No hace mucho un cliente vino a verme porque quería trabajar su autoestima, pues sentía que la tenía por los suelos. Analizamos las áreas más importantes de su vida, aquellas que para él son prioritarias y necesarias para encontrar el equilibrio que buscaba. Reflexionó a conciencia: sus hijos, su pareja, su trabajo, sus padres, su salud … lo valoró desde la perspectiva de donde está ahora con respecto a dónde le gustaría estar. Hizo su gráfico y estaba bastante satisfecho pero algo le faltaba.. de repente me dijo “ya se lo que me falta, ¡me había olvidado de mi!.

Mi cliente llevaba varios años sin dedicarle tiempo a la fotografía, un hobby que para él es mucho más que eso, es su pasión y es su forma de registrar su vida, a través de las imágenes. Dejar de lado algo que tanto le gustaba durante mucho tiempo fue poco a poco minando su autoestima porque sus momentos de satisfacción se fueron reduciendo hasta quedar bajo mínimos.

La autoestima se va por los suelos cuando vivo (o me desvivo) por los demás

Resulta que nos pasamos buena parte de nuestra vida organizando, planificando, cuidando a todos y a todo los que nos rodea. Intentamos que todo esté en orden a nuestro alrededor: que los niños estén felices y que no les falte de nada, que nuestra pareja se sienta querida, que nuestros padres estén atendidos, que nuestro jefe esté satisfecho con nuestro trabajo, hacemos ejercicio haciendo malabarismos para sacar tiempo y estar en forma, pensamos en alimentación nutritiva y sabrosa para que todos la disfruten en las comidas de casa, organizamos actividades para los niños, salidas con amigos y pareja…. ¡¡Uf!! Y con tanta actividad, ¿cuanto tiempo te reservas para TI? Si, para TI… para pensar, para sentir tus emociones, para comprender el por qué una situación concreta te pone de mal humor, o una persona te absorbe la energía y te exprime, o por qué continuamente dices que sí a algo que no quieres hacer, o encuentras tiempo para hacer eso que realmente te gusta y que cada semana dejas para el próximo mes porque este no llegas a todo.

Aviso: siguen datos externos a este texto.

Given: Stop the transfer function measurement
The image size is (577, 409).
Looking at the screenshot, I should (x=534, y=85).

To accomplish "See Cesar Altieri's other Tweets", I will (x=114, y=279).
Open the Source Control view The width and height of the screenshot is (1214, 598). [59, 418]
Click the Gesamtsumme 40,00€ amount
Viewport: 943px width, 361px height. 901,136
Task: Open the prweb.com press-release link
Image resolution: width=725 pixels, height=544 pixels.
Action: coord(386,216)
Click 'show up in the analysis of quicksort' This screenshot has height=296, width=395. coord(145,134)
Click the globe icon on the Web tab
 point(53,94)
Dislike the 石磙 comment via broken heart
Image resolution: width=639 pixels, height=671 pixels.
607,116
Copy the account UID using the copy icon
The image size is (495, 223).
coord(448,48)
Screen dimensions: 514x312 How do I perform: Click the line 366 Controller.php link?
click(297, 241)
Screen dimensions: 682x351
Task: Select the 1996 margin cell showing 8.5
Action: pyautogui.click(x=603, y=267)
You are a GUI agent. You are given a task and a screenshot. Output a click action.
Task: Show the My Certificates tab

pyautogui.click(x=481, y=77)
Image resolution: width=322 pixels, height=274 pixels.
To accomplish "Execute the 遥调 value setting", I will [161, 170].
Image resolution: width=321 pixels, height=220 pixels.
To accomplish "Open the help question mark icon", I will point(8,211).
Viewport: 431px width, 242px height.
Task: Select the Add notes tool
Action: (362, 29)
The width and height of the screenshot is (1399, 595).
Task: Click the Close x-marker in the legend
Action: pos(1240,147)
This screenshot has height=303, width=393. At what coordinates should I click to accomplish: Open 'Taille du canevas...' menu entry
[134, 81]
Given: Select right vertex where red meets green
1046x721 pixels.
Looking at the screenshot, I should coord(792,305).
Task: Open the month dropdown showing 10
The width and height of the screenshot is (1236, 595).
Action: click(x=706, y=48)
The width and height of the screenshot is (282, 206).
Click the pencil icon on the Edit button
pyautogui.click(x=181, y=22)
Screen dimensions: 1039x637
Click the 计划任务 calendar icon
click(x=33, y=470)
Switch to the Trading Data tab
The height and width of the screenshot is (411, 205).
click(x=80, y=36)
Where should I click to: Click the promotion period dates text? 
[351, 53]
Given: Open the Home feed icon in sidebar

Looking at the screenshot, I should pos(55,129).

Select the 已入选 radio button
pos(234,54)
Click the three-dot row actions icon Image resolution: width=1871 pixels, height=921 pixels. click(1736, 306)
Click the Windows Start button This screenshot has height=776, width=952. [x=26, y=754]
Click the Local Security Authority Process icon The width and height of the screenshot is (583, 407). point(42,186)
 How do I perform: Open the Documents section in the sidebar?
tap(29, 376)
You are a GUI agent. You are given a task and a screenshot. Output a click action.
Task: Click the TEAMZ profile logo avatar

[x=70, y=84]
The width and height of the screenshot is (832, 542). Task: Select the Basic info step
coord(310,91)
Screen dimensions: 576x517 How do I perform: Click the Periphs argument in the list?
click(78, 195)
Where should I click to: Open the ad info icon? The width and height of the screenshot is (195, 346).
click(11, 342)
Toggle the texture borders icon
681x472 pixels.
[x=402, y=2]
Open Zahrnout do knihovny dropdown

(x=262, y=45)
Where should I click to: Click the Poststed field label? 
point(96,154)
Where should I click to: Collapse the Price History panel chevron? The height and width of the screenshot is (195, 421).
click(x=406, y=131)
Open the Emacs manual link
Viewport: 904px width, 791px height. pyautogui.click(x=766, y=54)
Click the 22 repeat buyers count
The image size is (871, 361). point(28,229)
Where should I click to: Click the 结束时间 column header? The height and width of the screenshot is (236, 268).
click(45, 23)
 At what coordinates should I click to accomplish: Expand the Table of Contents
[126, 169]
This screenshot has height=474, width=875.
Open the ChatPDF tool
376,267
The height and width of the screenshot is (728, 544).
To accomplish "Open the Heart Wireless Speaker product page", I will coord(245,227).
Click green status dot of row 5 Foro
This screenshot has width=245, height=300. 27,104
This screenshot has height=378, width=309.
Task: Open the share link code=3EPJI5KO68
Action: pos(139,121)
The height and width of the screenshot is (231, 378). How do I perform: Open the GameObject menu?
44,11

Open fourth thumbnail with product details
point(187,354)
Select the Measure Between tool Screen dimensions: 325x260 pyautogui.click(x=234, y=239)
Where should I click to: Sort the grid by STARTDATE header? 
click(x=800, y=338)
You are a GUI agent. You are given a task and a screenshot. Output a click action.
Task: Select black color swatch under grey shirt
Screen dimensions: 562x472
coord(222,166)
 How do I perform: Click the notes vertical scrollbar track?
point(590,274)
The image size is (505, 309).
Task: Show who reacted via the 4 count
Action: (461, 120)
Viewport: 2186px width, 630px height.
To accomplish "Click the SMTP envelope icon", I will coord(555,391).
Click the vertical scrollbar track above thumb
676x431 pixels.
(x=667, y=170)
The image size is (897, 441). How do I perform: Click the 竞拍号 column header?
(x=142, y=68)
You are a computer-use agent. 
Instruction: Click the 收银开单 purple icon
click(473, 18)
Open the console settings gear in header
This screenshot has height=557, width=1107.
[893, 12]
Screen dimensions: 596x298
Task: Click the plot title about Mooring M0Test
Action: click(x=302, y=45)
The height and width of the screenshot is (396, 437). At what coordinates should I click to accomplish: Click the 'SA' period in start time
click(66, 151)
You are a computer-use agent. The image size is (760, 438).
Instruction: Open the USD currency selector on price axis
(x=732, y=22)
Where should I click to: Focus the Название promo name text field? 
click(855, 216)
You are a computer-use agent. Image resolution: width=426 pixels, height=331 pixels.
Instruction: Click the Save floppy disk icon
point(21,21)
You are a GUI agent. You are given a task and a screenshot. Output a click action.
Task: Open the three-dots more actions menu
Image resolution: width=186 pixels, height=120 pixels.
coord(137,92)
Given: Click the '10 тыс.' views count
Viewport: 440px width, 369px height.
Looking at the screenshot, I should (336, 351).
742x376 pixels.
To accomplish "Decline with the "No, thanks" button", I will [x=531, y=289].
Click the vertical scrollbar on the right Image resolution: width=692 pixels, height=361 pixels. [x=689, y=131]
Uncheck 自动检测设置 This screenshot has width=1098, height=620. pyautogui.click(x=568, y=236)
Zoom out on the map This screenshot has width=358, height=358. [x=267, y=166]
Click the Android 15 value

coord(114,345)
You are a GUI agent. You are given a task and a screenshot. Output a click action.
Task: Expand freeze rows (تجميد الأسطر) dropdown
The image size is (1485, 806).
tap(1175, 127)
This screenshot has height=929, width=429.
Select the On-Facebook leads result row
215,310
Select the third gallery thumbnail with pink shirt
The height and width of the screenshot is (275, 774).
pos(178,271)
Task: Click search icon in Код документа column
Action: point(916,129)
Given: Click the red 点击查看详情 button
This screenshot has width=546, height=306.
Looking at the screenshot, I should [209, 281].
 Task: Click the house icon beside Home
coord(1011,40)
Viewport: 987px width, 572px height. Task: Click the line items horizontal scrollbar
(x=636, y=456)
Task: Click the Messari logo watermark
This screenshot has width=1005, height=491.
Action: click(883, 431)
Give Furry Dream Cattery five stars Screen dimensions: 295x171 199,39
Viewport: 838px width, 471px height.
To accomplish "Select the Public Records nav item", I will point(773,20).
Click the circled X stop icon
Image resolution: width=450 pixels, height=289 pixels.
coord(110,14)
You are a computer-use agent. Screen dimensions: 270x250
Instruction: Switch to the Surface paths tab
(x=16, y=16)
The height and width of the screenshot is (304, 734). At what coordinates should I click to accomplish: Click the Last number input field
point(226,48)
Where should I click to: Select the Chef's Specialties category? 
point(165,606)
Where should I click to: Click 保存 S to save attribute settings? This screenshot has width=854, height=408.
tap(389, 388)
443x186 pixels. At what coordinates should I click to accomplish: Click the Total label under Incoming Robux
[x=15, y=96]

Si no llenas tu vida de momentos que te ilusionen, que te diviertan, que te relajen o que te inspiren, ocurre que poco a poco te vas alejando de ti mismo y un día te das cuenta de que te sientes más pequeña que otros, menos lista que otros, más débil que otros… ¿te suena? Esto es lo que pasa cuando tu autoestima está bajita: ¡que sientes que eres el último mono!

Sube tu autoestima centrándote en ti

Aprender a tomar conciencia de lo que sientes y de lo que te ocurre es un ejercicio vital para encontrar tu equilibrio, te ayuda a entender y a modificar lo que no te gusta y, al hacerlo, enfocas tu atención y tu energía en aquello que te gusta y te llena. Tomar conciencia no significa otra cosa que darte cuenta de lo que sientes, cuando comprendes algo o a alguien y eres consciente de lo que te hace sentir es cuando realmente puedes introducir cambios y nuevos hábitos en tu vida. Cuando de verdad comprendes, encuentras el tiempo que no tenías porque empiezas a tener claras cuales son tus prioridades y te permites hacer esas cosas que te hacen sentir bien, sin culpas, sin renuncias… todas las piezas del puzzle de tu vida empiezan a encajar. Y créeme que tu autoestima se dispara al firmamento.

Son bastantes veces las que sentimos algo que no nos gusta sin saber muy bien el por qué, pero nos gustaría que fuese diferente, como más fácil…  son emociones desagradables. Puede ser que tu jefe te haya pedido algo que ha hecho que tus manos empezaran a sudar y tu corazón se acelerase; o puede ser que tu hijo no se centraba en hacer los deberes y has perdido los nervios; o simplemente que te ha llamado una amiga y al colgar te sientes contraída, como que no has disfrutado esa conversación y no has sabido terminarla antes. Si empiezas a escuchar tu cuerpo, notarás las señales de alarma que te envía para informarte de que algo que estás haciendo no te gusta. Escúchate, párate y reconoce que emociones te despierta eso que estás viviendo, baja el ruido externo y céntrate en ti. Podrás comprobar cómo eres capaz de darte cuenta de qué o quien te hace sentir esas emociones y, una vez te das cuenta y tomas conciencia, empezaras a hacer cambios y subir tu autoestima será un automatismo. ¡Atrévete a hacer todos los días dos cosas que te gusten mucho!